Yesterday we sadly said goodbye to Ajtim aka Mitja Del Bono, who recently left London to pursue opportunities abroad. He closes this chapter with a musical send-off.
On first impressions a seeming introvert, Mitja has values in all the right places combined with a positivity that underlies his playfully intricate sets. This recording represents the last stages of his journey through London, the city where he sculpted his own sound and cultivated what can only be described as one stylish “buffalo” collection (derived from a made up Italian slang imbufalito = ‘one who is mad for digging records’). Exhibiting his unique selection, Mitja takes you on a perfect trip; he plays on emotions, moods, grooves, vocals and sounds all the while keeping the bass rolling and the aliens in check.
If you were to visit London’s Vinyl Pimp, he’d typically be one of the first people you see. Sorting through boxes of records, recommending releases behind the counter, opening and closing shop…
How long were you at Vinyl Pimp? Tell us about the typical day…
I’ve been working at Vinyl Pimp for the past four years. A typical day – I’d arrive in the morning, check what our customers have ordered, pick and prepare the records the orders, pack it up and ship it out (occasionally feeling like Santa Claus :p). Then there’s dealing with the customer service, but also mainly grading and logging new collections. For me, Vinyl Pimp has been central to my personal development, it’s helped me to integrate into the London community and develop a handful of valuable friendships.
Did you deal with all “categories” of electronic music or focus in on particular styles? You must have found so many records for your own collection!
Musically it really depends on what comes through the door. Sometimes you’re stuck grading 5k of terrible 90s’ pop, although they have the best “trash” sleeves that I love to take pictures of. Other times, 24k of electronic music comes in and you feel like you’re in heaven. All I had to put in was the time for listening but I really enjoyed it so boredom was never an issue, especially when I’d find those unexpected obscure gems. The shop gave me the chance to discover music but more importantly, it refined my taste in music and opened me up to other genres that I now appreciate and listen to.
For those that don’t know, Vinyl Pimp is situated in Hackney Wick, home to London’s warehouse community, and a place for art, music, theatre and nightlife. Mitja – what are some of your favourite stores/spots/hangouts?
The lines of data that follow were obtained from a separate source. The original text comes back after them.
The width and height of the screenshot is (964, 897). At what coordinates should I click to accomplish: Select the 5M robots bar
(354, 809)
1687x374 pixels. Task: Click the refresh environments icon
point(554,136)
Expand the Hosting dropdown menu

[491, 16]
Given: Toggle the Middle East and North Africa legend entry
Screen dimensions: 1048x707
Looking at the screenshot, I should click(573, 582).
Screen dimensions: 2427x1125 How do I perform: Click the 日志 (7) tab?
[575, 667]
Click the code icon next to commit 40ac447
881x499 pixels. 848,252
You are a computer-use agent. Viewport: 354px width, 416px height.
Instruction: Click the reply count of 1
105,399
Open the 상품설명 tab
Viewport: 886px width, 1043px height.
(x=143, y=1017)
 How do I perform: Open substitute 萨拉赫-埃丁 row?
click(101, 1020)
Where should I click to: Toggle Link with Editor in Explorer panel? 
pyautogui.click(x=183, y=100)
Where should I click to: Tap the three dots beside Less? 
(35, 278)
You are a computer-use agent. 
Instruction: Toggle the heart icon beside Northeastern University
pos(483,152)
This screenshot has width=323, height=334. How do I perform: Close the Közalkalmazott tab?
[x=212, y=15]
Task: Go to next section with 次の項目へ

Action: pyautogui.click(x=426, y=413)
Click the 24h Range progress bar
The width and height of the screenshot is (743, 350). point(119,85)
A great deal of Hackney Wick has changed lately and people are struggling because they’ve been kicked out of their warehouses. But recently I see people giving a lot to it, they’re now organising talks, walks and events with the aim of maintaining the vibrancy of Hackney Wick. What makes it special is also the diversity of arts, cultures and people that you find there, so I couldn’t say that I have a single favourite spot but… finding myself dancing in a forest on a Sunday afternoon, playing some records at Crate or Grow (two of the best local places), climbing a tree too early in the morning or attending a Japanese audio/visual performance all form part of a day in Hackney Wick and it’s these things that I’ll miss about London.
I am sure Vinyl Pimp and their customers are sad to see you go! Tell us, what’s next for you?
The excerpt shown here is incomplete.